Why doesn't Arduino IDE show you the main() function, all the details of the init() function, or to be more precise, all the details of any Arduino function? We would have to reveal a big secret: "Programming microcontrollers is extremely complicated." Instead of the truth, they give you functions with names like pinMode(), digitalWrite(), analogWrite(), analogRead(), tone(), shiftIn(), millis(), micros()... They give you libraries for Servo, GSM, Ethernet, WiFi, I2C, UART... They open up the possibility of connecting the development board to all sensors labeled "Arduino compatible." With such wonderful gifts, they take away 90% of the real capabilities of the microcontroller, leave 10%, and convince you that Arduino IDE is unquestionably the best. It's not the best, but it's certainly the easiest. That's why Arduino IDE is so popular, because nobody wants to learn too much, we all expect fast results. If I wrote only about Arduino IDE, I would save a lot of my and your nerves, show an example of turning on an LED, explain 2 functions, and finish this story in a few hours. There is one thing I wouldn't forgive myself for. Arduino IDE is a village, AVR architecture is a city, and ARM architecture is the whole world for now.

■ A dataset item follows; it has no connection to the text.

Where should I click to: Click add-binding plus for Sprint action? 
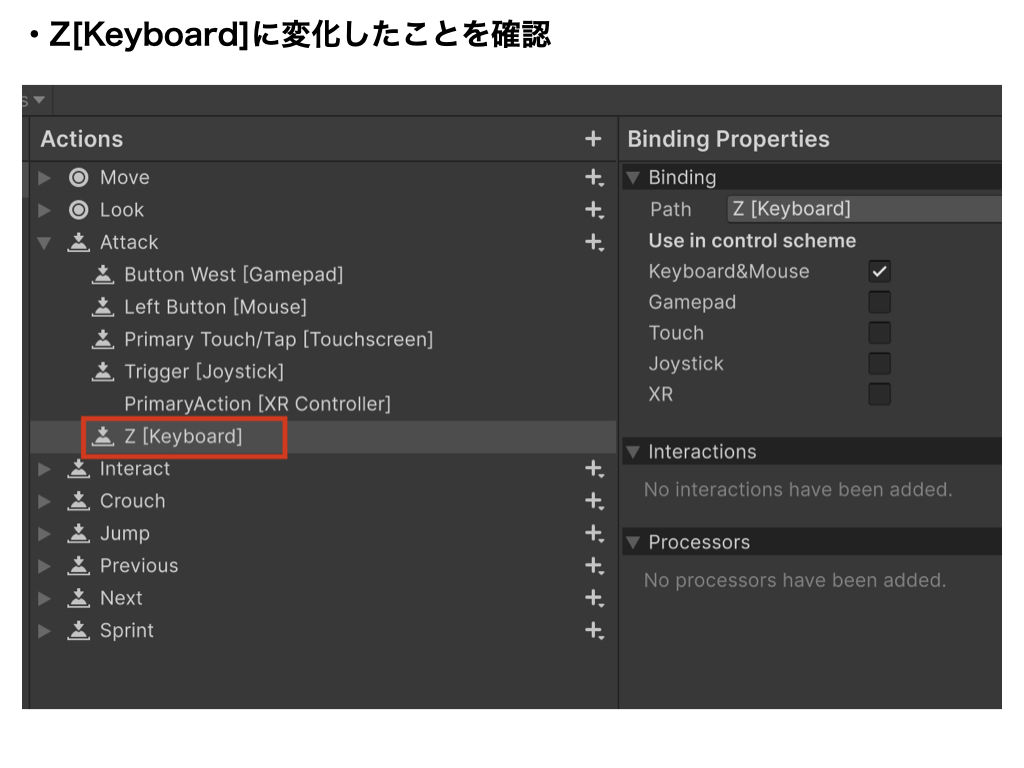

If I wrote about Arduino IDE development environment and programming in it, I wouldn't be allowed to mention any of the terms from the following collection: "SREG, STACK, SP, PC, SEI, TCCR0A, OCR1B, R0, DDRC, PORTA, PINB, ADMUX, ADCSRA, EEAR, EICRA, EIMSK, CS00, TOIE2, COM2A, TOV2, UDR0, RET..." Over time, I would write many Arduino IDE examples, make dozens of devices and robots, fulfill all your assumptions about programming, and throw away many years of my own struggle and learning. For Arduino IDE, you can find all program examples and detailed descriptions on the internet, the whole world writes about them. I see no reason to explain identical programs again.

The biggest sin of a programmer is understanding tools such as Arduino IDE, AVR Studio, Bascom, Assembler, Notepad, and ultimately the HEX file. Ignorance is bliss. If we gather all the types of programmers mentioned, they will all talk and think about the same thing, they will all be right, they will achieve the desired result, yet they will write completely different commands. Where else to look for the truth but in the FLASH memory of the microcontroller. No one can forbid us to turn on the LED in both Arduino IDE and Assembler. All programmers know that to turn on the LED, which is called "L" on the Arduino MEGA 2560, it only takes three things.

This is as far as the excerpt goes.